Sobre o filme “Pedalando com
Molière” (“Alceste à bicyclette”)
Filme de Philippe Le Guay - 2013
Um respeitado ator chamado Serge
Tanneur, desiludido com o superficial e dissimulado mundo artístico, decide
abandonar os palcos e se isolar na Ilha de Ré, uma pequena ilha francesa
situada no Golfo da Biscaia, na região de
Poitou-Charentes.
Sua pacata rotina é interrompida
com a visita aparentemente despretensiosa de Gauthier Valence, ator de
televisão popular, muito assediado pela mídia e fãs.
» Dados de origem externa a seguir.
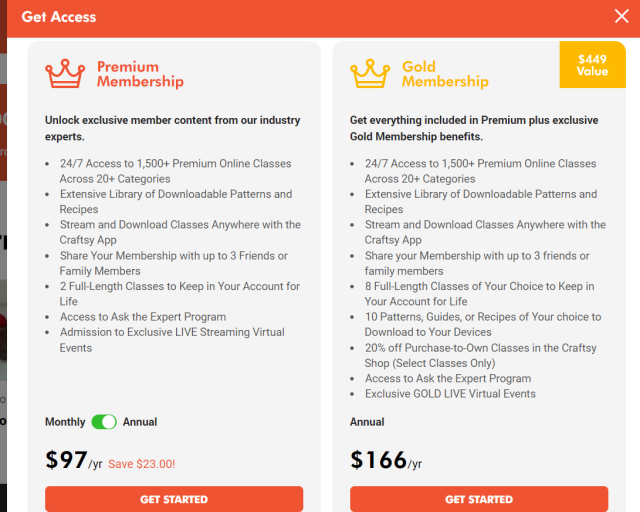
Task: Click the Gold Membership heading
Action: click(445, 74)
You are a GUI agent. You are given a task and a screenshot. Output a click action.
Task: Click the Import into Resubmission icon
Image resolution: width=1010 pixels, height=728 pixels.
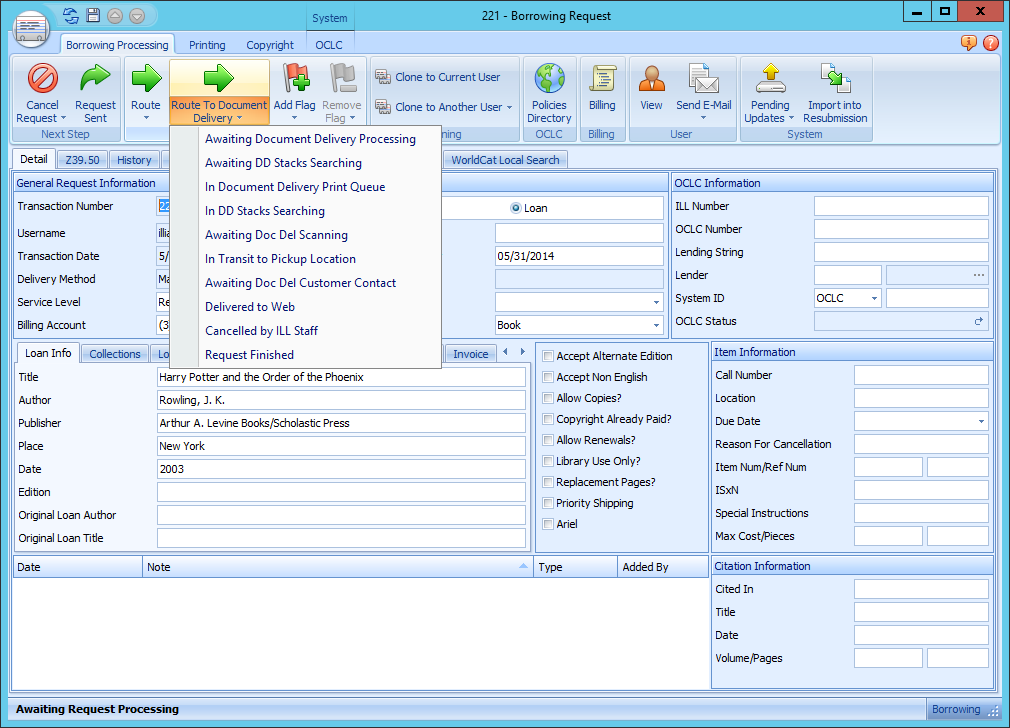834,88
Gauthier o convida a,
juntos, montarem uma adaptação de O Misantropo, de Molière. Serge lhe propõe o
desafio de ambos ensaiarem a primeira cena da peça, nos papéis de Philinte e
Alceste, e só depois de cinco dias de ensaio, dar uma resposta sobre sua
participação. Gauthier aceita o desafio e então, os jogos de poder e
manipulação manifestos no texto teatral começam a ser “metaforeados” pela luta
de egos entre esses dois artistas.
Esta seria uma boa sinopse da
obra cinematográfica. Todavia, proponho ainda outra, mais adequada à proposta
inicial deste blog. Seria assim: trata-se
do confronto de duas máscaras - a do “bom moço, bem adaptado” e a do “rebelde
incompreendido” que, uma vez polarizados e confrontados, têm a oportunidade de
caminharem rumo ao centro dessa grande linha que é a auto realização, onde as
máscaras já não nos causam dores e infelicidades.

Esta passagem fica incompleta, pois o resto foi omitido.